WRITTEN EXERCISE |
Can you turn the records below into a JSON list of strings, with one string for each line and the blank lines left out?

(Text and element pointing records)
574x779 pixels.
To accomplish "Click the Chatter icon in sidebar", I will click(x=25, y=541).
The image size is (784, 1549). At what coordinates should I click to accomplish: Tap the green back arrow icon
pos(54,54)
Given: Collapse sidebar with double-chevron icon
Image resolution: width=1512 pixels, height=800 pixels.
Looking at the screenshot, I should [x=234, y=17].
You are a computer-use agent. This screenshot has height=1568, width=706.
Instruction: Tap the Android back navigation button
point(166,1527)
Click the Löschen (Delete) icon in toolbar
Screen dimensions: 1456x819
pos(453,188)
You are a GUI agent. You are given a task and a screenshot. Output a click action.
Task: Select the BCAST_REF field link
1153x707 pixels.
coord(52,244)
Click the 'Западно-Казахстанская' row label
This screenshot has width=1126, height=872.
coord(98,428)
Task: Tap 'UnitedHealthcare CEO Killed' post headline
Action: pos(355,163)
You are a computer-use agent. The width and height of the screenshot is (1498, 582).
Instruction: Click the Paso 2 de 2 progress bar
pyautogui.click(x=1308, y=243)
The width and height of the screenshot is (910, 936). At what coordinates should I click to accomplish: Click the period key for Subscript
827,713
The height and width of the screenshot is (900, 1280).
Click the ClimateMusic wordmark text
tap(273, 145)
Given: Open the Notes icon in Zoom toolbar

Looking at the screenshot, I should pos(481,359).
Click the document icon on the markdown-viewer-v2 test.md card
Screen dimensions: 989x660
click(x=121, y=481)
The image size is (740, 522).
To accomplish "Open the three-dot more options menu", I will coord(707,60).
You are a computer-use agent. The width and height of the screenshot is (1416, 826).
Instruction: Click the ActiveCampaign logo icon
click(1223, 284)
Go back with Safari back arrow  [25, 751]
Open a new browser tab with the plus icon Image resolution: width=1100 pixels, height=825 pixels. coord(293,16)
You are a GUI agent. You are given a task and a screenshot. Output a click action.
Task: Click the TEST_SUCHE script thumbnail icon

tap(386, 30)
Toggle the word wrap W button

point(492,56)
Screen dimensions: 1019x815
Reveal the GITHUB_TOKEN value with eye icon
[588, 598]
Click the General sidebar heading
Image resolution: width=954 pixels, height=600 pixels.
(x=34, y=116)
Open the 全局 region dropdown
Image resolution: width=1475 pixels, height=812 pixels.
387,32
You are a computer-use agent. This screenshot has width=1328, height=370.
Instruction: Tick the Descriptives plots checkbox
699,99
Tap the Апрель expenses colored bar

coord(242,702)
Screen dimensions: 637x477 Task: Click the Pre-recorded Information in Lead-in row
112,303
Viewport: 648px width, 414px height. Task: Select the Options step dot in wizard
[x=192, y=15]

EXERCISE SOLUTION |
[
  "574x779 pixels.",
  "To accomplish \"Click the Chatter icon in sidebar\", I will click(x=25, y=541).",
  "The image size is (784, 1549). At what coordinates should I click to accomplish: Tap the green back arrow icon",
  "pos(54,54)",
  "Given: Collapse sidebar with double-chevron icon",
  "Image resolution: width=1512 pixels, height=800 pixels.",
  "Looking at the screenshot, I should [x=234, y=17].",
  "You are a computer-use agent. This screenshot has height=1568, width=706.",
  "Instruction: Tap the Android back navigation button",
  "point(166,1527)",
  "Click the Löschen (Delete) icon in toolbar",
  "Screen dimensions: 1456x819",
  "pos(453,188)",
  "You are a GUI agent. You are given a task and a screenshot. Output a click action.",
  "Task: Select the BCAST_REF field link",
  "1153x707 pixels.",
  "coord(52,244)",
  "Click the 'Западно-Казахстанская' row label",
  "This screenshot has width=1126, height=872.",
  "coord(98,428)",
  "Task: Tap 'UnitedHealthcare CEO Killed' post headline",
  "Action: pos(355,163)",
  "You are a computer-use agent. The width and height of the screenshot is (1498, 582).",
  "Instruction: Click the Paso 2 de 2 progress bar",
  "pyautogui.click(x=1308, y=243)",
  "The width and height of the screenshot is (910, 936). At what coordinates should I click to accomplish: Click the period key for Subscript",
  "827,713",
  "The height and width of the screenshot is (900, 1280).",
  "Click the ClimateMusic wordmark text",
  "tap(273, 145)",
  "Given: Open the Notes icon in Zoom toolbar",
  "Looking at the screenshot, I should pos(481,359).",
  "Click the document icon on the markdown-viewer-v2 test.md card",
  "Screen dimensions: 989x660",
  "click(x=121, y=481)",
  "The image size is (740, 522).",
  "To accomplish \"Open the three-dot more options menu\", I will coord(707,60).",
  "You are a computer-use agent. The width and height of the screenshot is (1416, 826).",
  "Instruction: Click the ActiveCampaign logo icon",
  "click(1223, 284)",
  "Go back with Safari back arrow  [25, 751]",
  "Open a new browser tab with the plus icon Image resolution: width=1100 pixels, height=825 pixels. coord(293,16)",
  "You are a GUI agent. You are given a task and a screenshot. Output a click action.",
  "Task: Click the TEST_SUCHE script thumbnail icon",
  "tap(386, 30)",
  "Toggle the word wrap W button",
  "point(492,56)",
  "Screen dimensions: 1019x815",
  "Reveal the GITHUB_TOKEN value with eye icon",
  "[588, 598]",
  "Click the General sidebar heading",
  "Image resolution: width=954 pixels, height=600 pixels.",
  "(x=34, y=116)",
  "Open the 全局 region dropdown",
  "Image resolution: width=1475 pixels, height=812 pixels.",
  "387,32",
  "You are a computer-use agent. This screenshot has width=1328, height=370.",
  "Instruction: Tick the Descriptives plots checkbox",
  "699,99",
  "Tap the Апрель expenses colored bar",
  "coord(242,702)",
  "Screen dimensions: 637x477 Task: Click the Pre-recorded Information in Lead-in row",
  "112,303",
  "Viewport: 648px width, 414px height. Task: Select the Options step dot in wizard",
  "[x=192, y=15]"
]